**What you have to do**
Can you reproduce, word for word, the lines of the listing below starting at the one containing "You are a computer-use agent. The image" and ending at the one containing "Screen dimensions: 813x399", both included, and nothing else?

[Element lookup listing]

________________

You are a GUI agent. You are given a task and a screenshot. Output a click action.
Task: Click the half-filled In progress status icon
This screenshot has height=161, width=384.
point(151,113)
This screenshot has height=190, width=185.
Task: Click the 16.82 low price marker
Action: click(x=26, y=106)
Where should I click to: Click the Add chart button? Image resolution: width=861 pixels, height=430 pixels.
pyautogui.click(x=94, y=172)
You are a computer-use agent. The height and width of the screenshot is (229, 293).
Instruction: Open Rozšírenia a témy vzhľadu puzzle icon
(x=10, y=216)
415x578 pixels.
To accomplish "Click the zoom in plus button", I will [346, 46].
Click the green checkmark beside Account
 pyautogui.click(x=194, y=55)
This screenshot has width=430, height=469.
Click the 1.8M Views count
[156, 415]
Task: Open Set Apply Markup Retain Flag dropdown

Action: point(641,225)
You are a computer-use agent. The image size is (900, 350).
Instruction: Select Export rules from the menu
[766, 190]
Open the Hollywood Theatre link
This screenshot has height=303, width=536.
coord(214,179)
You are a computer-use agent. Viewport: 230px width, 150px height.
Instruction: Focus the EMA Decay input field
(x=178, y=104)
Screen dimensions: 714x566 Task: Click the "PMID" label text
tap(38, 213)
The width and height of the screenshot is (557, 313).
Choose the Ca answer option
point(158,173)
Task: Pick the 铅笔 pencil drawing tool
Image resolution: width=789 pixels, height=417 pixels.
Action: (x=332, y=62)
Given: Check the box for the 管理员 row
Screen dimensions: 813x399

________________

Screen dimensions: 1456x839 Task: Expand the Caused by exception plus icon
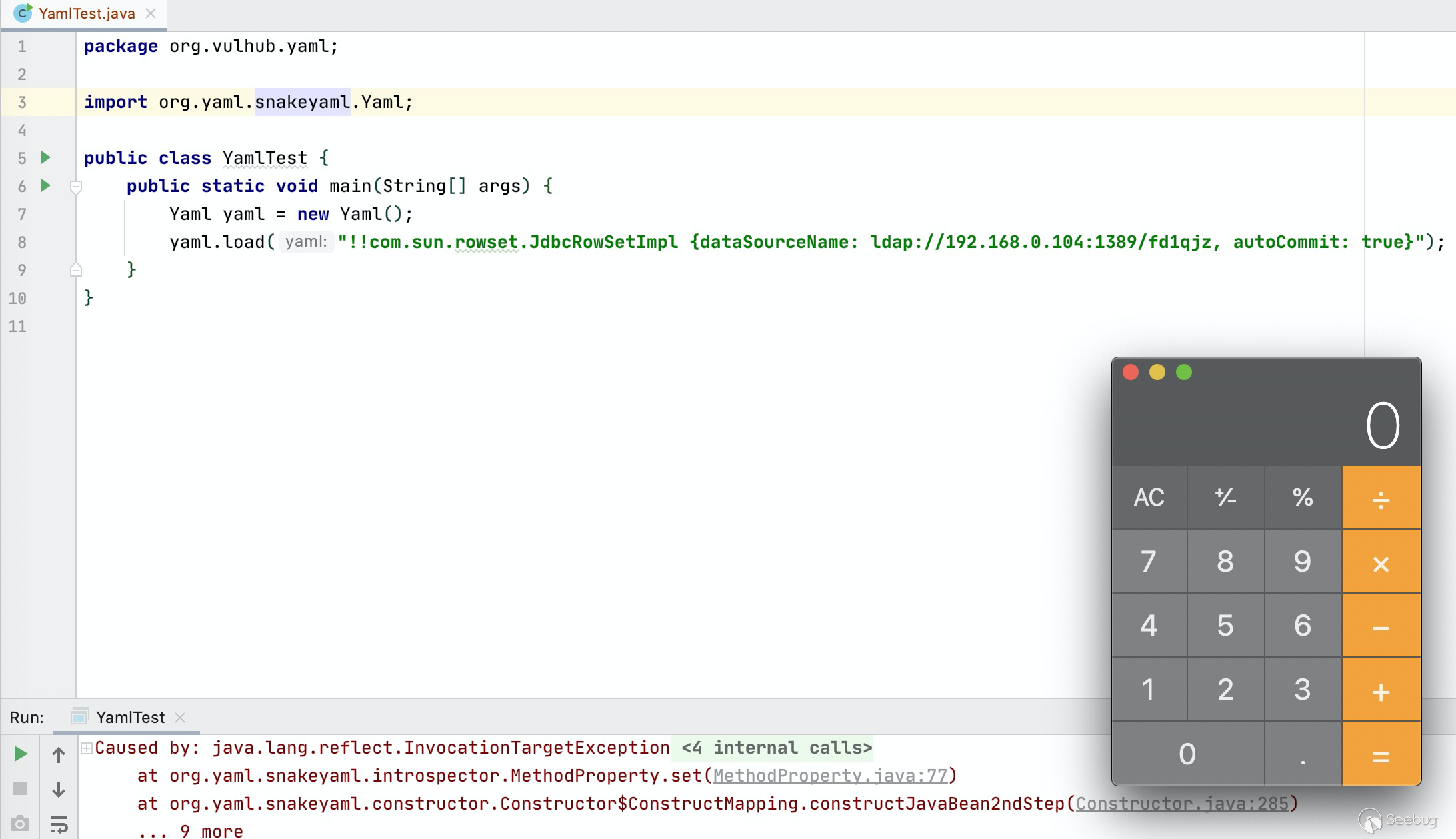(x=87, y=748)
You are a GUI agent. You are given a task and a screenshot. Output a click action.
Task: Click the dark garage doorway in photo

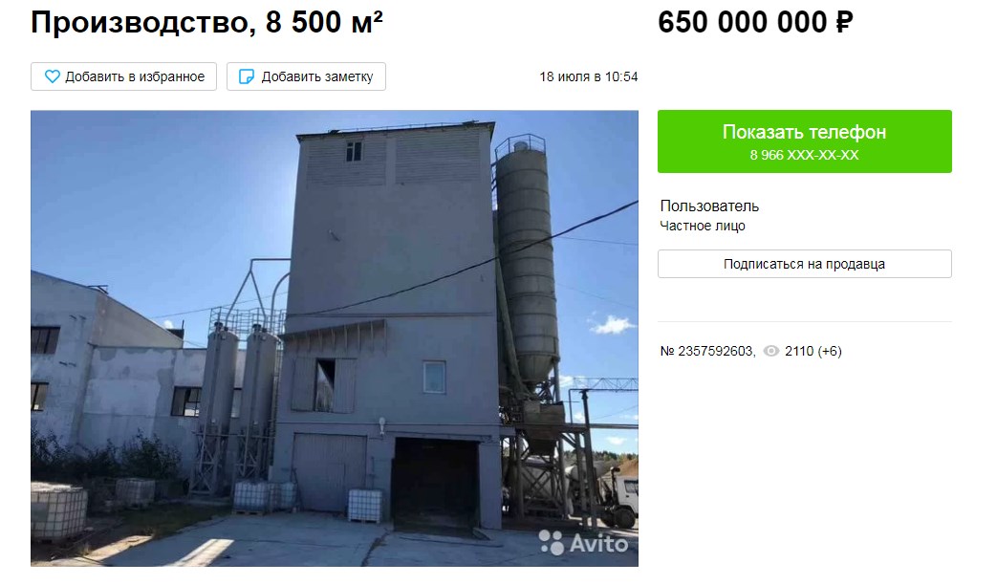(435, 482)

________________

**Exercise answer**
You are a computer-use agent. The image size is (900, 350).
Instruction: Select Export rules from the menu
[766, 190]
Open the Hollywood Theatre link
This screenshot has height=303, width=536.
coord(214,179)
You are a computer-use agent. Viewport: 230px width, 150px height.
Instruction: Focus the EMA Decay input field
(x=178, y=104)
Screen dimensions: 714x566 Task: Click the "PMID" label text
tap(38, 213)
The width and height of the screenshot is (557, 313).
Choose the Ca answer option
point(158,173)
Task: Pick the 铅笔 pencil drawing tool
Image resolution: width=789 pixels, height=417 pixels.
Action: (x=332, y=62)
Given: Check the box for the 管理员 row
Screen dimensions: 813x399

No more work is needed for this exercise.